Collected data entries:
--- --- ---

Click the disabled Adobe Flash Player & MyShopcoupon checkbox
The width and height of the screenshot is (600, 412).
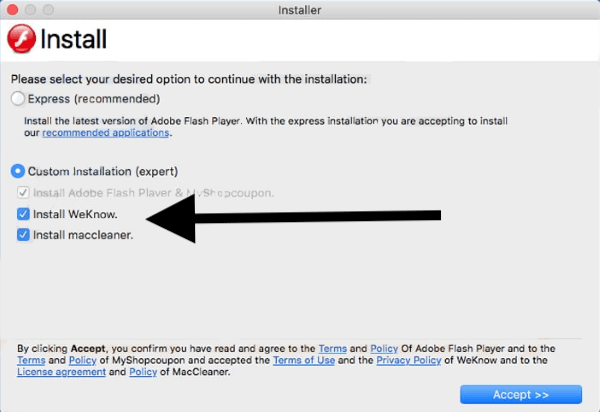23,192

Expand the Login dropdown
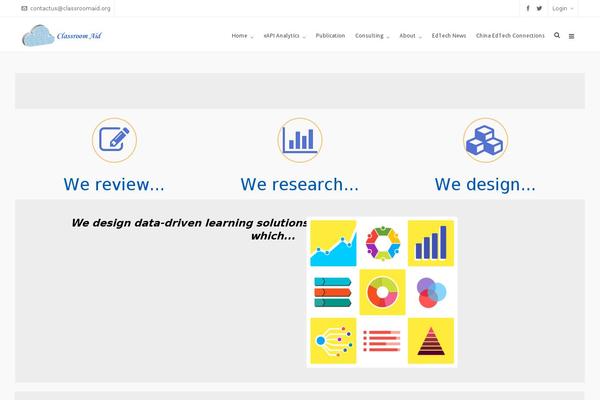pos(562,8)
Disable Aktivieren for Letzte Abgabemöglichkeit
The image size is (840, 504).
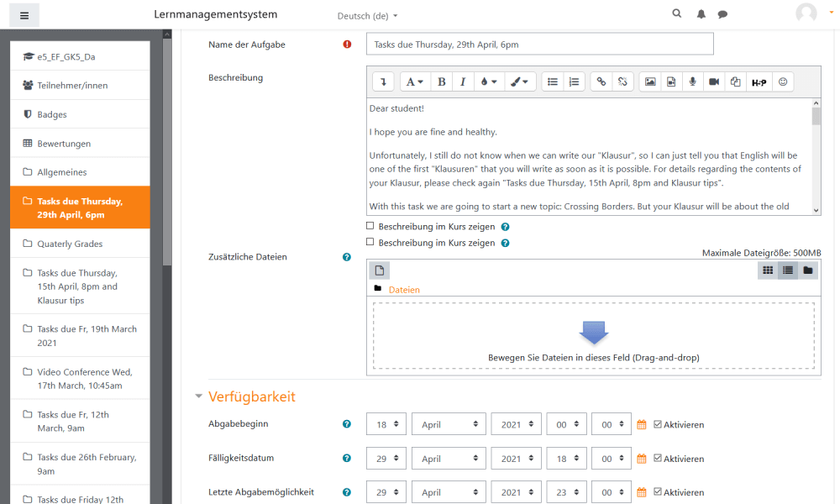point(658,492)
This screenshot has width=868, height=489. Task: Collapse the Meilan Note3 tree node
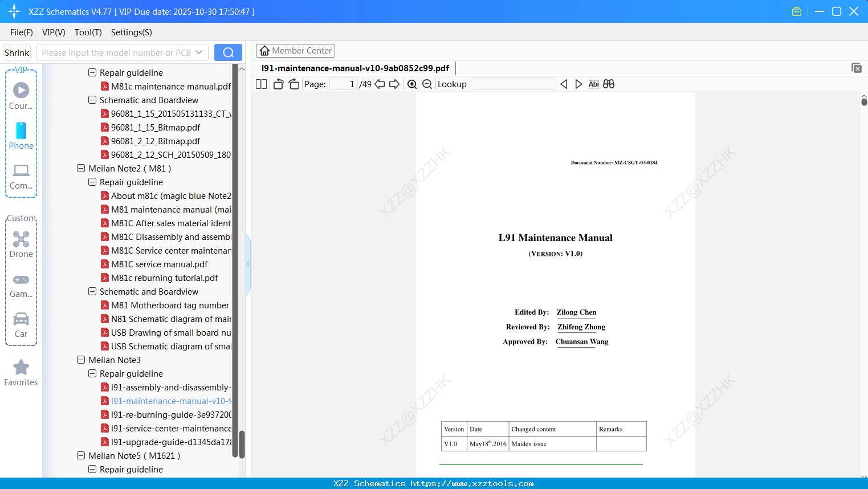(81, 360)
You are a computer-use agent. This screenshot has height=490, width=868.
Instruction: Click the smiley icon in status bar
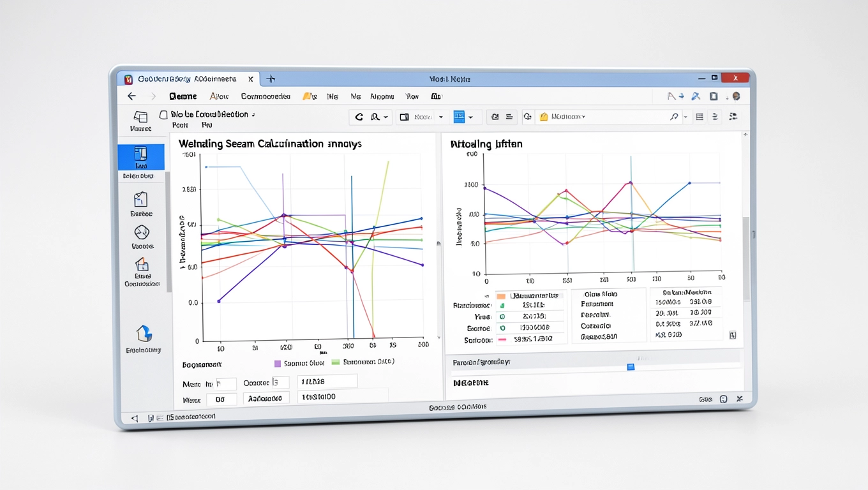(723, 399)
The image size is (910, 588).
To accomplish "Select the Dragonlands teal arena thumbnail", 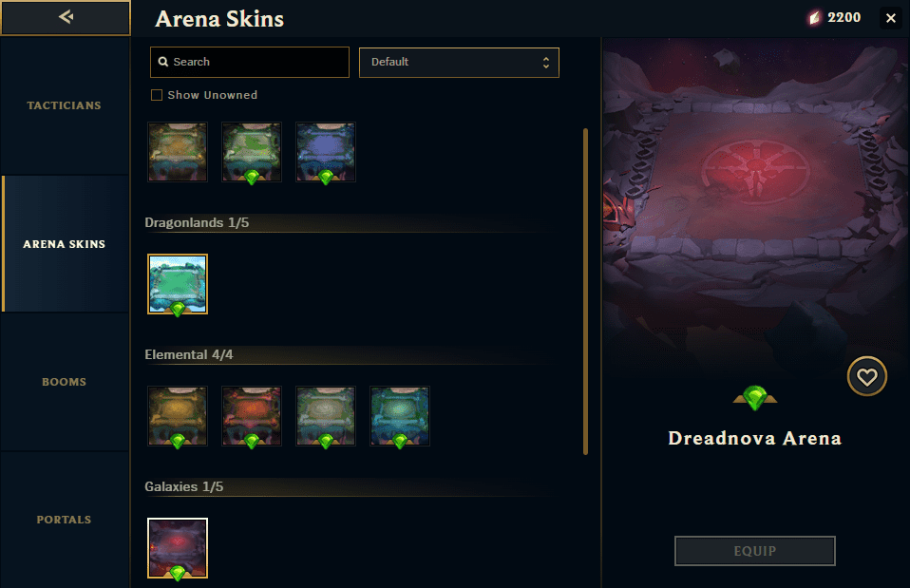I will point(178,284).
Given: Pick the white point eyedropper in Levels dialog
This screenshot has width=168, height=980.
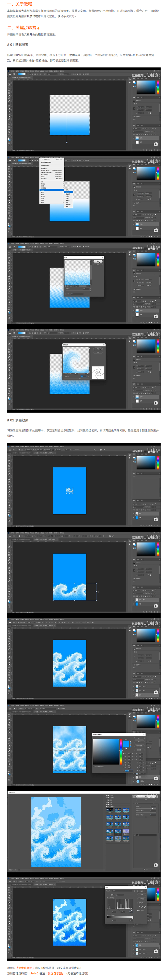Looking at the screenshot, I should (x=145, y=907).
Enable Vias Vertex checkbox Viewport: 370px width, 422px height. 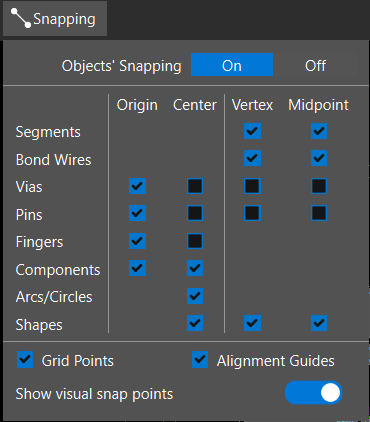coord(252,186)
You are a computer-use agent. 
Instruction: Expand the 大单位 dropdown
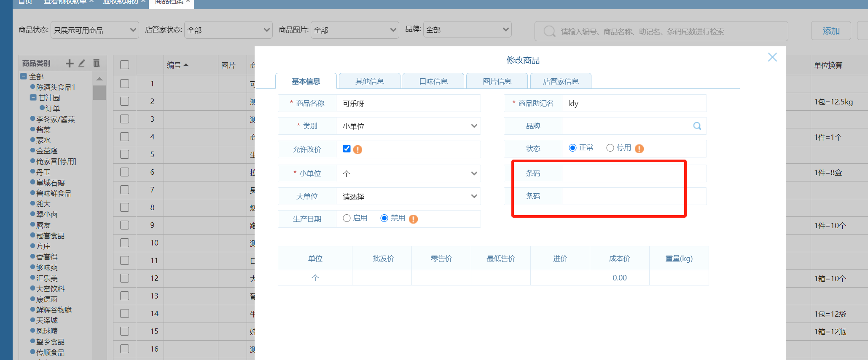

--- --- ---

**Task brief**
Your reply should consist of one number: how many lines above contain the word "computer".

**Output**
2